Return each line below that contains the string "width".
---+---
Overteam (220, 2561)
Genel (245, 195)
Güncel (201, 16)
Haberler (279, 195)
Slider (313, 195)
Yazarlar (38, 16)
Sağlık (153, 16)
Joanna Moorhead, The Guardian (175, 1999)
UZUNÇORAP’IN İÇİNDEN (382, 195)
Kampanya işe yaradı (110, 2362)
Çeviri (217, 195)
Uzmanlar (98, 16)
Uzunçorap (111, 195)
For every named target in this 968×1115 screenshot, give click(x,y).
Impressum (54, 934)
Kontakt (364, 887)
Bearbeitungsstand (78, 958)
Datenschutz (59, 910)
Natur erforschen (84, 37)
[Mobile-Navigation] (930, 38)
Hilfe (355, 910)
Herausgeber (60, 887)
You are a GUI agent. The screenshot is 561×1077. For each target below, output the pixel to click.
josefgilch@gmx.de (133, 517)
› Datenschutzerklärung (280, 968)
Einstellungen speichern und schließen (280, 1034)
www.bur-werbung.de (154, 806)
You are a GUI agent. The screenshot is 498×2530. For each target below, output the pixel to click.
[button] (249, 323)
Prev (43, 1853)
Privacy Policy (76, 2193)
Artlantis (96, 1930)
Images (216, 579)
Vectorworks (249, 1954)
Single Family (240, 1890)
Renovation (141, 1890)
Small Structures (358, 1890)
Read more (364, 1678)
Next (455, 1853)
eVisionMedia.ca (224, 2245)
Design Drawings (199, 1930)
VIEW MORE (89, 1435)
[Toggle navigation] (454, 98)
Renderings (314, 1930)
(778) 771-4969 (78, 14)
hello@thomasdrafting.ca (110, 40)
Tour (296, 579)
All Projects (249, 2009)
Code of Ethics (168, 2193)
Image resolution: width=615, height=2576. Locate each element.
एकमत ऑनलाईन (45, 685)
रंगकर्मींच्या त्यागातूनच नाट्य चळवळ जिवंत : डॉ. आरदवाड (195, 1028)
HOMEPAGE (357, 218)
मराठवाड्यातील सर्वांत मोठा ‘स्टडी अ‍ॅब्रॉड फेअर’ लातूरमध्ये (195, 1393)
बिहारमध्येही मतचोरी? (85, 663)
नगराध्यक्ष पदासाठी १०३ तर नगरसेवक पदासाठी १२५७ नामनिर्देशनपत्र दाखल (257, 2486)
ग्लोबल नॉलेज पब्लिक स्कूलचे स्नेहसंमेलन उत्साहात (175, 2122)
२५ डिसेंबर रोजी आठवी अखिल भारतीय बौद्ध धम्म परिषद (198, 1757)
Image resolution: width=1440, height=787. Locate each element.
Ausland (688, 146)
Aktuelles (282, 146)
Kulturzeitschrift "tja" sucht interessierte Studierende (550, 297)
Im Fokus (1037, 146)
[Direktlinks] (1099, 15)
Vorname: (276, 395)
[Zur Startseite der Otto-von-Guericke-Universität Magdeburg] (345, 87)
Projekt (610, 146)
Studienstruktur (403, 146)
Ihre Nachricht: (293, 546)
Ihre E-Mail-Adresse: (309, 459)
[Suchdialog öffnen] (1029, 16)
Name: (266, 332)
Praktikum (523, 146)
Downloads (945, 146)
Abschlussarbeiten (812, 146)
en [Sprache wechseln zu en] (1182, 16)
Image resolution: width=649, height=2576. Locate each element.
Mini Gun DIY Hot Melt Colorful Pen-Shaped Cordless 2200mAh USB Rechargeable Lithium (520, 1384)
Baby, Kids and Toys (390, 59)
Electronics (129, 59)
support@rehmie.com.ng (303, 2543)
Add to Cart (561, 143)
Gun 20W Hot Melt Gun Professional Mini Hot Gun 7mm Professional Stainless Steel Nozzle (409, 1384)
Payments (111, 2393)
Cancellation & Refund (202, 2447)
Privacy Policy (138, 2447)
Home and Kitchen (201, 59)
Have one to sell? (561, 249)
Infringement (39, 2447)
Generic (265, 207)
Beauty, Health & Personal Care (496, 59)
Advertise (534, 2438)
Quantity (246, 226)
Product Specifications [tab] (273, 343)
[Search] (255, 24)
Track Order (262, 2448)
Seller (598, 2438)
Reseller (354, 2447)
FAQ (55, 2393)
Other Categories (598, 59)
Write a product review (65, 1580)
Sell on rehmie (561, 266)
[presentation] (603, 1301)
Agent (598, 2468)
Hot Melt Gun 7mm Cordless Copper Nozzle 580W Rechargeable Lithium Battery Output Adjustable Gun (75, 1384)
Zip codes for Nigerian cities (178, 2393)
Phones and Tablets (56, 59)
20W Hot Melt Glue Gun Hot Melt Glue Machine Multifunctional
---+---
## FINISHED EXERCISE
Image resolution: width=615, height=2576. Locate each element.
Image resolution: width=1440, height=787. Locate each element.
Image resolution: width=649, height=2576. Locate each element.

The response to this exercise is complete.